**Texte présenté:**
┏━━

Tout cela, tous ces goûts qui me portaient vers les plaisirs violents, ne me destinaient pas précisément au théâtre. Lorsqu’il me fallut choisir un métier, j’optai pour celui de mécanicien. J’aurais aimé travailler dans l’automobile dans l’espoir de courir un jour. La vitesse de l’automobile, c’était celle, moins impressionnante à mes yeux, mais plus rapide, que celle du train.
Le théâtre ne me tentait pas du tout. Jamais il ne troubla mes rêves d’enfant. J’étais déjà presque un homme lorsque, pour la première fois, je suis allé voir jouer mon père au théâtre. Je n’en avais jamais eu envie.
C’est par ruse que mon père fit de moi son successeur sur la scène. Il aimait profondément son métier et regrettait qu’aucun de ses enfants n’ait eu pour la scène, pour les coulisses et leur mystère, la même passion que lui. Ma mère, elle aussi, aimait les planches. Elle avait chanté la chansonnette jadis et, avant d’être obligée de quitter la scène, elle était parvenue à se faire une solide réputation, aux côtés de Paula Brébion, Amiati et autres vedettes de l’époque.

J’avais déjà fait plusieurs métiers lorsque mon père se décida à brusquer les choses et à obtenir par surprise ce qu’il n’avait pu me faire accepter par le raisonnement.
A seize ans, j’étais cimentier à la gare de marchandises de la Chapelle. Situation éphémère autant que problématique. Mais il avait fallu tout de même une brouille avec mon père pour me décider à cet acte d’indépendance. Il tenait tellement à me faire monter sur les planches, il insistait avec tant de fermeté, que, profitant d’une série de présentations qu’il donnait à Nice, je quittai le toit paternel pour tenter aventure.

Ma sœur aînée et son mari Poesy m’offrirent l’hospitalité, et pendant un an je ne revis plus mon père. Il n’était pas content, je dois l’avouer. Pauvre vieux ! Si j’avais su, certes, j’aurais rongé mon frein patiemment, plutôt que de lui causer la peine de mon départ et de ma révolte. Mais j’avais seize ans alors et bien peu de raisonnement pour opposer une résistance quelconque à mon caractère impulsif. Chez ma sœur la vie était belle, car nous nous aimions beaucoup. D’ailleurs, à l’heure actuelle, je suis encore pour elle moins un frère qu’un fils. C’est elle qui m’éleva. Elle était l’aînée. J’étais le plus jeune, et ma mère, qui avait déjà élevé six enfants, lui laissait le soin de s’occuper de son plus jeune frère.

┗━━

**Travail à faire:**
A. D'après le récit de jeunesse, quel travail faisait celui qui parle lorsqu'il avait seize ans, et à quel endroit ?
B. Indiquez si chacune de ces affirmations concorde avec le récit de jeunesse, en citant les mots décisifs du texte : (i) la mère avait chanté la chansonnette autrefois ; (ii) le théâtre hantait souvent les rêves d'enfant de celui qui parle ; (iii) il resta un an sans revoir son père.
C. Prolongez le récit de jeunesse à la suite de sa dernière phrase.
La liste qui suit provient d'une autre source.

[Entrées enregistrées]

┏━━

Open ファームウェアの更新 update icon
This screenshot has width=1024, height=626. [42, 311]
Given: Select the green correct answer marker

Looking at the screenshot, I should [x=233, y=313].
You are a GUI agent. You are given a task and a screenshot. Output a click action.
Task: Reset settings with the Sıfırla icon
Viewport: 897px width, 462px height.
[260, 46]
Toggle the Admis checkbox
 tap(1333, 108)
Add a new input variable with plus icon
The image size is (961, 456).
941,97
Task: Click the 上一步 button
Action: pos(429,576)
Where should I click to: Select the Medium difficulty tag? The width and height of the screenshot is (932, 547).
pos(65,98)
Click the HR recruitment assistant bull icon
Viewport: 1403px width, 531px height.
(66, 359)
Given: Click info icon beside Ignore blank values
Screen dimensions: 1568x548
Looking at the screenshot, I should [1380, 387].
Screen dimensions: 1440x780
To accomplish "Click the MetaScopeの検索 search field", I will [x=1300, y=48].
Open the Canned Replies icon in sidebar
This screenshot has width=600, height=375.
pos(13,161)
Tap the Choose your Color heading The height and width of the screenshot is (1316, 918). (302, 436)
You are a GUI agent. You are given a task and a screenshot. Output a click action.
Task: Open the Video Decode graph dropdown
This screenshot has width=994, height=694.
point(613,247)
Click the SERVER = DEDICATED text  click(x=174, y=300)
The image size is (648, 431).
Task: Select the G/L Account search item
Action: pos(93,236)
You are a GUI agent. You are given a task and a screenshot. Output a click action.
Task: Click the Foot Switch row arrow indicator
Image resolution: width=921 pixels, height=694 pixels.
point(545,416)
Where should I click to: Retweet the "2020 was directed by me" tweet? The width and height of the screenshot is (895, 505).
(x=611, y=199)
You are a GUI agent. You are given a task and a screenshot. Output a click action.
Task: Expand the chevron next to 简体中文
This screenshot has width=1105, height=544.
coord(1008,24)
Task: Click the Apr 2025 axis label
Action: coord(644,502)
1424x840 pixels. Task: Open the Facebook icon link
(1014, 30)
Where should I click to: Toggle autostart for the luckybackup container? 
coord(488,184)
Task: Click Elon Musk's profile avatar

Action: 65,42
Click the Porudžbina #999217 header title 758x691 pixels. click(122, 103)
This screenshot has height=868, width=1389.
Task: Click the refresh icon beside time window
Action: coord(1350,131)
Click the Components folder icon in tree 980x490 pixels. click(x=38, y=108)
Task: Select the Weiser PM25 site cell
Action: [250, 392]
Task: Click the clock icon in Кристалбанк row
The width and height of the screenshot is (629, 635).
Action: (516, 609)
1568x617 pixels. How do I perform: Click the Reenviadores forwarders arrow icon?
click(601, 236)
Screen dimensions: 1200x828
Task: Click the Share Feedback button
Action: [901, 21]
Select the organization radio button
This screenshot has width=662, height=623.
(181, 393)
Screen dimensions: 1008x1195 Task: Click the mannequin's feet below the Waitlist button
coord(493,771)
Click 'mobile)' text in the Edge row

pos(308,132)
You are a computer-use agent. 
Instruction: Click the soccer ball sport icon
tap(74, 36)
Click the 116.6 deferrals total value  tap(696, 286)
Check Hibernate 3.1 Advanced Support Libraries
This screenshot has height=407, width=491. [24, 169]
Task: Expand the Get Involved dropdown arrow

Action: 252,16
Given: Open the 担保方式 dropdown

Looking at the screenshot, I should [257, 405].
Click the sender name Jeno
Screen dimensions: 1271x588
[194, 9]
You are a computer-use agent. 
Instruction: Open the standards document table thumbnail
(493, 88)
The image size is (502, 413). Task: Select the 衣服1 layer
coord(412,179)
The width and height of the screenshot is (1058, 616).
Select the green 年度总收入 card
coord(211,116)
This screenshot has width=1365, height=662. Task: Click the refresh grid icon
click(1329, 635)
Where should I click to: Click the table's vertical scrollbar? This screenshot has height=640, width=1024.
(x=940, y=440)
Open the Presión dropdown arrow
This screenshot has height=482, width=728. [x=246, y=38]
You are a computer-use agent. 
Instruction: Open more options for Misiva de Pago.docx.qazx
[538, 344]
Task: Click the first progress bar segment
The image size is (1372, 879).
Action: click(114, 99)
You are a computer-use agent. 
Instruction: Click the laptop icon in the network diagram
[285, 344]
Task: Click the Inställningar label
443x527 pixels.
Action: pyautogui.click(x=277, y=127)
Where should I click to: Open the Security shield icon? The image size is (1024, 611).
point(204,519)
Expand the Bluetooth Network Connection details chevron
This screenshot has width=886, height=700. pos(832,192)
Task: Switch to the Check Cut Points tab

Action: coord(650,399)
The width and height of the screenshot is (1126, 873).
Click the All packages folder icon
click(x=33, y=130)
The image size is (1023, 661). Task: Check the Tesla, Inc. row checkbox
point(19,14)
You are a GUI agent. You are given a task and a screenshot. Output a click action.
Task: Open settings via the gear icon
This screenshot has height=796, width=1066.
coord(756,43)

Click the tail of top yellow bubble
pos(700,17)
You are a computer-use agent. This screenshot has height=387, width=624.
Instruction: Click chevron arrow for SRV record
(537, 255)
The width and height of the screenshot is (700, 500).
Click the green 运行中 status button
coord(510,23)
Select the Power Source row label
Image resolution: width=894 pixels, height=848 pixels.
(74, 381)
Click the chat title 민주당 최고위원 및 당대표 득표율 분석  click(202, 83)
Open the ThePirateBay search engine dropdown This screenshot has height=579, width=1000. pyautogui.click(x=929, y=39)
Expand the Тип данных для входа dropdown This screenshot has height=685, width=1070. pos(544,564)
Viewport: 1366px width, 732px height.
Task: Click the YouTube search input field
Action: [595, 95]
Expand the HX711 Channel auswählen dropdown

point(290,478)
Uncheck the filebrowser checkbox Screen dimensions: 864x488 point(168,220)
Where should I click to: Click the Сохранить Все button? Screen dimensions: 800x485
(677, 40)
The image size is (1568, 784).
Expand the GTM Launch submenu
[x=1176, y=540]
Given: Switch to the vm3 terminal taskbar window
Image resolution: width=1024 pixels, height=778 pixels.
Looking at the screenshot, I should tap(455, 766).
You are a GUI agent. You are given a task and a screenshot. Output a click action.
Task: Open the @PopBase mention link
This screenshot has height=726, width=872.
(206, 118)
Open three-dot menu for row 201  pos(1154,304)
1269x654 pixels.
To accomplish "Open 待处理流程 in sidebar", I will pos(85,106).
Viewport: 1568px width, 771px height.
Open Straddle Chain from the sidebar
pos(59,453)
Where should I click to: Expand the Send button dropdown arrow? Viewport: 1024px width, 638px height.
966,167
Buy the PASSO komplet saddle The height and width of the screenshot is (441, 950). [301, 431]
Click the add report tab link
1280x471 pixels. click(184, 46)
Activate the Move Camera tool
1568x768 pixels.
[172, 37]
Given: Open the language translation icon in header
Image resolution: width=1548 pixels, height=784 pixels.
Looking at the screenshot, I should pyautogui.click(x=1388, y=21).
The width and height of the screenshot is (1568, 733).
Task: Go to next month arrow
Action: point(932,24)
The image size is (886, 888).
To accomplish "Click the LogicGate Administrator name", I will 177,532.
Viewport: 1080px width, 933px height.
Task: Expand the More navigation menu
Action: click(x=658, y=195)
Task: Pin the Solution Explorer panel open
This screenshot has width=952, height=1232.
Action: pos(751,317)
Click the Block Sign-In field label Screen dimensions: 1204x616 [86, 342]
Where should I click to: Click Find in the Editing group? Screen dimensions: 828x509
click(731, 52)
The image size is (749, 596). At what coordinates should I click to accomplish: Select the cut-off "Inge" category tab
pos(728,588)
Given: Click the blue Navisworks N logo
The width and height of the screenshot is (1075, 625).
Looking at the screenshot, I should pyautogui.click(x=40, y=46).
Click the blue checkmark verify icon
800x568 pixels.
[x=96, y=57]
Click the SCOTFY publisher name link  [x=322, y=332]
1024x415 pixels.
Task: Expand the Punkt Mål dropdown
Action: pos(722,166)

┗━━

**Réponses dans l'ordre:**
A. Il était cimentier à la gare de marchandises de la Chapelle.

B.
(i) Oui : « Elle avait chanté la chansonnette jadis ».
(ii) Non : « Jamais il ne troubla mes rêves d’enfant. »
(iii) Oui : « pendant un an je ne revis plus mon père ».

C.
Pour Vous du 5 Septembre 1935

Pour Vous du 5 Septembre 1935

La profession de cimentier ne me plaisait nullement. Au bout d’un mois, un camarade me fit embaucher dans une fonderie de Beaumont où je fus manœuvre. Le métier était dur et n’avait rien qui pût me tenter. Quarante-cinq jours de ce régime me parurent suffisants.
Mais de cette époque je garde le souvenir des dimanches radieux, magnifiques éclaircies dans la grisaille des semaines trop laborieuses, jours bénis où j’allais parfaire mes qualités de footballer.

Je faisais partie de l’équipe de Méry-sur-Oise, avec laquelle je connus mes premières joies sportives et l’avant-goût du succès. C’étaient de véritables parties de campagne où mon amour de la nature trouvait son compte. Les retours victorieux, dans la joie, les rires et les chansons, étaient grisants. Mais les soirs de défaite — défaites acceptées de grand cœur et où l’honneur était sauf, bien entendu ! — ne sont pas restés moins vivants dans mon souvenir.
C’était surtout le triomphe de la jeunesse généreuse qui brûlait en nous… Pfft !… Où s’en est-elle allée si vite? Il n’en reste plus que le goût amer que je remâche en évoquant tous ces souvenirs qui la ressuscitent.
C’étaient de belles journées que ces dimanches ardents. Je les buvais à longs traits, avidement, avant de me replonger dans le noir.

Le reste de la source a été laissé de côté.